M80 was discovered on January 4, 1781, by Charles Messier, who wrote, "The nebula is round, the center brilliant, and it resembles the nucleus of a little comet, surrounded with nebulosity." William Herschel observed M80 four years later and called it "one of the richest and most compressed clusters of small stars I remember to have seen."

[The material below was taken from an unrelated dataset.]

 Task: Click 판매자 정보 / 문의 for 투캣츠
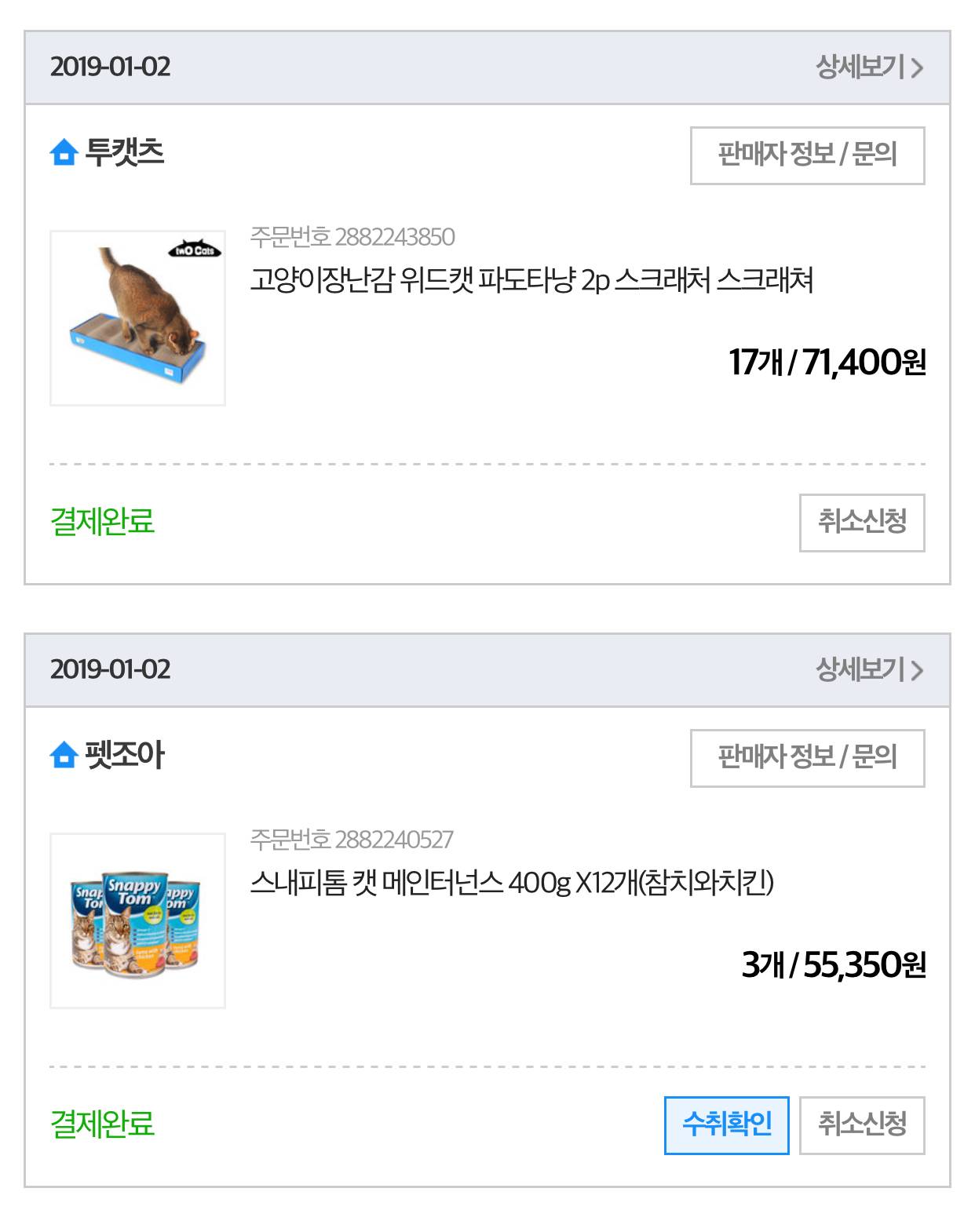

This compression is obvious, even when M80 is viewed with small telescopes. In the spring of 1971, despite being an inexperienced backyard astronomer and using a modest 3-inch reflecting telescope and magnification of just 30X, I easily noted its "small and condensed" appearance. More recently, I returned to M80 with a 4.5-inch f/8 reflector and a boost in magnification to 150X. Despite this jump in aperture and magnifying power, I was still unable to resolve any cluster members. No surprise, because M80 – at least its core – is all but impossible to resolve. The outer region appears grainy when viewed with medium to large aperture scopes.
Most sources cite a distance to M80 of between 28,000 and 36,000 LY. Crammed within its 95 LY diameter are several hundred thousand stars. Herschel was right. M80 is truly one of the densest globular clusters in the Galaxy.